### Set problem 1
In the registration statement excerpt, what is the filing date of the Annual Report on Form 10-K for the period ended December 31, 2007?
### Set problem 2
List every section of the Securities Exchange Act of 1934 that the registration statement excerpt names as a basis for later Company filings with the SEC.
### Set problem 3
Write the next part of the registration statement excerpt, starting under its last heading, "Indemnification of Directors and Officers."

### Selected passage
____________

INFORMATION REQUIRED IN THE REGISTRATION STATEMENT
   
Item 3.
Incorporation of Documents by Reference.
 
The following documents and all other documents subsequently filed by the Company with the SEC pursuant to Sections 13(a), 13(c), 14 or 15(d) of the Securities Exchange Act of 1934, as amended (the “Exchange Act”), after the date hereof and prior to the filing of a post-effective amendment which indicates that all securities offered hereby have been sold or which deregisters all securities then remaining unsold, shall be deemed to be incorporated by reference into this Registration Statement and to be a part thereof from the date of the filing of such documents:
 
Document
 
Period
 
Date of Filing
Annual Report on Form 10-K
 
December 31, 2007
 
March 6, 2008
Quarterly Report on Form 10-Q
 
March 31, 2008
 
May 6, 2008
Quarterly Report on Form 10-Q
 
June 30, 2008
 
August 4, 2008
Quarterly Report on Form 10-Q
 
September 30, 2008
 
November 4, 2008
Definitive Proxy Statement for the Annual Meeting of Stockholders
 
May 22, 2008
 
April 10, 2008
Current Report on Form 8-K (except for Item 2.02 and Exhibit 99.1)
 
October 31, 2008
 
October 31, 2008
Current Report on Form 8-K
 
November 14, 2008
 
November 14, 2008
Current Report on Form 8-K
 
May 15, 2008
 
May 16, 2008
Current Report on Form 8-K
 
April 1, 2008
 
April 1, 2008
Current Report on Form 8-K
 
January 29, 2008
 
January 29, 2008
Current Report on Form 8-K
 
January 2, 2008
 
January 2, 2008
Current Report on Form 8-K (except for Item 2.02 and Exhibit 99.1)
 
May 2, 2008
 
May 2, 2008
Current Report on Form 8-K (except for Item 2.02 and Exhibit 99.1)
 
August 1, 2008
 
August 4, 2008
Current Report on Form 8-K (except for Item 2.02 and Exhibit 99.1)
 
February 22, 2008
 
February 22, 2008
 
In addition, any statement contained in the documents incorporated, or deemed to be incorporated, by reference herein or therein shall be deemed to be modified or superseded to the extent that a statement contained herein or therein or in any other subsequently filed document which also is, or is deemed to be, incorporated by reference herein or therein modifies or supersedes such statement. Any such statement shall not be deemed, except as so modified or superseded, to constitute a part of this Registration Statement.
 
Item 4.
Description of Securities. Not applicable.
   
Item 5.
Interests of Named Experts and Counsel. Not applicable.
   
Item 6.
Indemnification of Directors and Officers.

____________

### Given information

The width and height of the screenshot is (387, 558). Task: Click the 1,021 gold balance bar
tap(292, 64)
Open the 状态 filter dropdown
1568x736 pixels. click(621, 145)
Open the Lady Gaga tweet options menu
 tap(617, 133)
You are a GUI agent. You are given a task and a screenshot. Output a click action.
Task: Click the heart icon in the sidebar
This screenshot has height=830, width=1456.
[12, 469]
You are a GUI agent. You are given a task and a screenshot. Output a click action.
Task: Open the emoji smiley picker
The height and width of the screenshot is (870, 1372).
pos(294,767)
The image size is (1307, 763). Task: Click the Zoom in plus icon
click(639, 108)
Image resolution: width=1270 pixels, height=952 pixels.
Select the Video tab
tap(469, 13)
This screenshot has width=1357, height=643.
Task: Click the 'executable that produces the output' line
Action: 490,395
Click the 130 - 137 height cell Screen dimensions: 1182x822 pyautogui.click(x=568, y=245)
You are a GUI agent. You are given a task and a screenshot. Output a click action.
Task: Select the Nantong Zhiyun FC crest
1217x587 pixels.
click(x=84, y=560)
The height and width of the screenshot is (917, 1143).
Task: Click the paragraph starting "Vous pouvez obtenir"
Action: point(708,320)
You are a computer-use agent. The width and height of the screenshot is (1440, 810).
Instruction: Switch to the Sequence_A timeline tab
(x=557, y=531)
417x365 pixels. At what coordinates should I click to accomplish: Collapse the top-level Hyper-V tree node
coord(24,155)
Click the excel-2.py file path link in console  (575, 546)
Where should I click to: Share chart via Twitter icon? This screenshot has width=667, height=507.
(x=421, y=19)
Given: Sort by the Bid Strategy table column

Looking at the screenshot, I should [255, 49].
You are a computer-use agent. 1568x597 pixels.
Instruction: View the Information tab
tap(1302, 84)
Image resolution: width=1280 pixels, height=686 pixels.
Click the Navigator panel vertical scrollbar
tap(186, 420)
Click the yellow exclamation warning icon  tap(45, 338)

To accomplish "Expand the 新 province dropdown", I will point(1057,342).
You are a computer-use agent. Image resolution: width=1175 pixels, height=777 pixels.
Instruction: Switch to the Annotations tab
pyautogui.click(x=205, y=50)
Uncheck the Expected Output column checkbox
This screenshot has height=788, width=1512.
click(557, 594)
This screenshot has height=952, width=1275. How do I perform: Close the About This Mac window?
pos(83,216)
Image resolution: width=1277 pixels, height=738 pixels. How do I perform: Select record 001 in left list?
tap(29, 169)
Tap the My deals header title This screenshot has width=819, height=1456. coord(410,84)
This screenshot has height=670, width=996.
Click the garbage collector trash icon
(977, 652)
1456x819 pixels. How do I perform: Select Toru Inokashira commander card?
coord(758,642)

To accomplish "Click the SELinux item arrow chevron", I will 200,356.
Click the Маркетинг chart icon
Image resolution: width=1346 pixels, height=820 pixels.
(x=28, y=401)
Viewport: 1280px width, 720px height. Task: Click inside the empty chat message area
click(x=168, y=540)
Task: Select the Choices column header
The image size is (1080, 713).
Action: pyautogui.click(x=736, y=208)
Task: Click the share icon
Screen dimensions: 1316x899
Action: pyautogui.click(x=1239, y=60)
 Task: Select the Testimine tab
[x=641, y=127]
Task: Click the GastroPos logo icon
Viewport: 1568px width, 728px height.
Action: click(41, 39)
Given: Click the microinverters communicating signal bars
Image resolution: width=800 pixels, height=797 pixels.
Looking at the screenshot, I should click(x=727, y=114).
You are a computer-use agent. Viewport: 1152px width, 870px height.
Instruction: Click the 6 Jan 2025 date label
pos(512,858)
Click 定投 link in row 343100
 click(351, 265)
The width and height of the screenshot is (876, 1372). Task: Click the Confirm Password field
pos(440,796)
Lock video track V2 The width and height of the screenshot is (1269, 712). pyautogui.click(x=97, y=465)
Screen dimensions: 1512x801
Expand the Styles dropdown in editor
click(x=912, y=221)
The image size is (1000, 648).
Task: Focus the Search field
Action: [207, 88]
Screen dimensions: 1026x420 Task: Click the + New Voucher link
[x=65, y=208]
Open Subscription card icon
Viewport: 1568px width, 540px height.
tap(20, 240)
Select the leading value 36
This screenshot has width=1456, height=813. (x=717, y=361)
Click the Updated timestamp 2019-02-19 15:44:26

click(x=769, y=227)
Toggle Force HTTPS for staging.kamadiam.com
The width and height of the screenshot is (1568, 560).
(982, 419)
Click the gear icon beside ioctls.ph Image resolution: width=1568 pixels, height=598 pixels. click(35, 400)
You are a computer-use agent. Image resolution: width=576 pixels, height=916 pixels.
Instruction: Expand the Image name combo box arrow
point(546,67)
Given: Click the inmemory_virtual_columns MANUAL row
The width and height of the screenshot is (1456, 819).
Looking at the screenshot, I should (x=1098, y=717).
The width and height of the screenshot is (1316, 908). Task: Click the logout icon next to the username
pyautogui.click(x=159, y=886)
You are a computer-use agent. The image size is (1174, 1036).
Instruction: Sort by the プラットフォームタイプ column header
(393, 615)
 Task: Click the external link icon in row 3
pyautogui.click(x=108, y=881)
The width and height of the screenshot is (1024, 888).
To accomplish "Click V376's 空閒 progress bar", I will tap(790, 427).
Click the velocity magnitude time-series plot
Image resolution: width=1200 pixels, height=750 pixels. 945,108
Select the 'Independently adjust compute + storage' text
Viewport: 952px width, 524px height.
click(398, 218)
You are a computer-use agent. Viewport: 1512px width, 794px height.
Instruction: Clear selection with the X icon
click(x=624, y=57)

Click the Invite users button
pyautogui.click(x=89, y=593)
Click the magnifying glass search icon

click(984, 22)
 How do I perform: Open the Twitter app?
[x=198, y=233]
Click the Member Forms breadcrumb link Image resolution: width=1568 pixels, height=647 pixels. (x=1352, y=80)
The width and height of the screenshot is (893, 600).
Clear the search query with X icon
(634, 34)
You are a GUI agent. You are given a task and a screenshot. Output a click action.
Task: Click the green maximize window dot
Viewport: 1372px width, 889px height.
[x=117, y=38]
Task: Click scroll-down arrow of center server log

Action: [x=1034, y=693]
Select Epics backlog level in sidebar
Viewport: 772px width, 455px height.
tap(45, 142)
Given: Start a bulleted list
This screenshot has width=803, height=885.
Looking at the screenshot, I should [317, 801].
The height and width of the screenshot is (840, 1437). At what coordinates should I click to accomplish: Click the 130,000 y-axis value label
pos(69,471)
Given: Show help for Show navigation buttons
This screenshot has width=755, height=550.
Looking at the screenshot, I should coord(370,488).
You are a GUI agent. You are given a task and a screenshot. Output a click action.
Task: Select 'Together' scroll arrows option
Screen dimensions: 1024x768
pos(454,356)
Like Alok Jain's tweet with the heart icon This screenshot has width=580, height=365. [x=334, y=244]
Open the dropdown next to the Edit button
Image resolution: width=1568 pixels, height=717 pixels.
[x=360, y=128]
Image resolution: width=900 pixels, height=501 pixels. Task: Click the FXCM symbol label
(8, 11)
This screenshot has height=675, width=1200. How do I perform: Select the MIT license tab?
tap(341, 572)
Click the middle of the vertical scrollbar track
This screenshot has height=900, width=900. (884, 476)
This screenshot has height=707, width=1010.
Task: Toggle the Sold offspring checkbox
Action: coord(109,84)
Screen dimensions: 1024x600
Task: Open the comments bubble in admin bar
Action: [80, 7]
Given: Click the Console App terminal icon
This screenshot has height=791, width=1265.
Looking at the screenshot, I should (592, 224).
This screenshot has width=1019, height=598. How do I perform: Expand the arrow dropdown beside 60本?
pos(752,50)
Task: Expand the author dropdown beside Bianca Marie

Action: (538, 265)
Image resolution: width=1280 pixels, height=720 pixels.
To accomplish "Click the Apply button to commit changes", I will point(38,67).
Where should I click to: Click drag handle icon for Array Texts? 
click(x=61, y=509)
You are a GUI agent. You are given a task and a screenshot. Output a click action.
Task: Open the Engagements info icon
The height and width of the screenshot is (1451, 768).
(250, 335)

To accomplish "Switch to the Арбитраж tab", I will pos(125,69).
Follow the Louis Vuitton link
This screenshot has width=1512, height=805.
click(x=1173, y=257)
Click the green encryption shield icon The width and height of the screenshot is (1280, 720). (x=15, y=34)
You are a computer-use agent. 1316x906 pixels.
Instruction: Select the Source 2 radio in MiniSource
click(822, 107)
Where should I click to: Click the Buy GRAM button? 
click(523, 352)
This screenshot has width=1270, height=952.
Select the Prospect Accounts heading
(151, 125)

____________

### Final result 1
March 6, 2008

### Final result 2
Section 13(a), Section 13(c), Section 14, Section 15(d)

### Final result 3
Section 1741 of the Pennsylvania Business Corporation Law of 1988, as amended (the “BCL”), authorizes a Pennsylvania corporation to indemnify any person who was or is a party, or is threatened to be made a party, to any threatened, pending or completed action or proceeding, whether civil, criminal, administrative or investigative (other than an action by or in the right of the corporation), by reason of the fact that the person is or was a representative of the corporation, or is or was serving at the request of the corporation as a representative of another domestic or foreign corporation for profit or not-for-profit, partnership, joint venture, trust or other enterprise, against expenses (including attorneys’ fees), judgments, fines and amounts paid in settlement actually and reasonably incurred by the person in connection with the action or proceeding if the person acted in good faith and in a manner the person reasonably believed to be in, or not opposed to, the best interests of the corporation and, with respect to any criminal proceeding, had no reasonable cause to believe the person’s conduct was unlawful.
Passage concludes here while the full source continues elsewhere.